Penemuan mayat yang belum diketahui identitasnya membuat geger warga di Desa Kekeran, Kecamatan Mengwi, Kabupaten Badung, Bali.
Penemuan mayat tak utuh itu, ditemukan di aliran Sungai Yeh Penet. Jenazah yang diduga korban banjir ini, pertama kali ditemukan seorang warga yang sedang membersihkan sampah, pada Rabu (24/9) kemarin sekitar pukul 11.00 Wita.
"Telah ditemukan mayat manusia di atas aliran sungai Tukad Yeh Penet," kata Pejabat Sementara (PS) Kasubsipenmas Sihumas Polres Badung, Aiptu Ni Nyoman Ayu Inastuti, Kamis (25/9).
Kronologisnya, dari keterangan saksi I Wayan Suratna menyampaikan, bahwa saat sedang bekerja membersihkan sampah bekas banjir di aliran Sungai Yeh Penet, saksi mencium bau tidak sedap.
Advertisement
Selanjutnya, saksi melakukan pengecekan dengan menyeberang ke sisi lain sungai, untuk mencari sumber bau tersebut.
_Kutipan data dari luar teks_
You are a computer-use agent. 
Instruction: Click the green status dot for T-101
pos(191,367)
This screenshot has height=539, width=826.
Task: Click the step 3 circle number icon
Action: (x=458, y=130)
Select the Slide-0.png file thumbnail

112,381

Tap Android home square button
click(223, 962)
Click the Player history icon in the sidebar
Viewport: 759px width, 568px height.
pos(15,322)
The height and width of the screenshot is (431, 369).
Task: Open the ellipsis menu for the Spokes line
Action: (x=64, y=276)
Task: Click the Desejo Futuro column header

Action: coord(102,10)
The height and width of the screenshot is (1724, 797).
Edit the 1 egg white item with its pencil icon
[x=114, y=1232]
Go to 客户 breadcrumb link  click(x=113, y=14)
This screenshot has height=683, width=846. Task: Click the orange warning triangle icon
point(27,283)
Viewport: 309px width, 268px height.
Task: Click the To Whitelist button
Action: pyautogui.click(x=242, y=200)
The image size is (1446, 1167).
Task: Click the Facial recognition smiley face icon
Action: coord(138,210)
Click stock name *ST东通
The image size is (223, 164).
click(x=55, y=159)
Setelah diperiksa, ternyata ditemukan sesosok mayat manusia.
"Atas temuan itu, yang bersangkutan segera menghubungi Bhabinkamtibmas untuk melaporkan kejadian tersebut," imbuhnya.
Kemudian, dari keterangan saksi I Wayan Supriadi mengatakan, sekitar pukul 08.30 Wita, saksi bersama tiga orang temannya juga melakukan kegiatan pembersihan di sekitar aliran Sungai Yeh Penet. Saat itu, saksi mencium bau tidak sedap dan setelah dilakukan pencarian untuk mengetahui sumber bau tersebut, saksi menemukan sesosok mayat manusia.
Kemudian, dari hasil pengecekan oleh identifikasi Polres Badung, telah ditemukan beberapa bagian tubuh manusia, tengkorak kepala, gigi pangkal atas bagian kanan ompong, kaki bagian kiri hancur, kedua telapak kaki hilang, kaki bagian kanan utuh dan kedua telapak tangan hilang.
"Pukul 13.00 Wita, ambulans PMI Kabupaten Badung tiba dan untuk mayat dibawa ke RSUP Prof Ngoerah, Denpasar," ujarnya.
"Bahwa telah ditemukan mayat Mr X dalam keadaan rusak atau hancur. Nantinya Sat Reskrim Polres Badung akan melakukan koordinasi dengan forensik untuk memastikan identitas dari korban," ujarnya.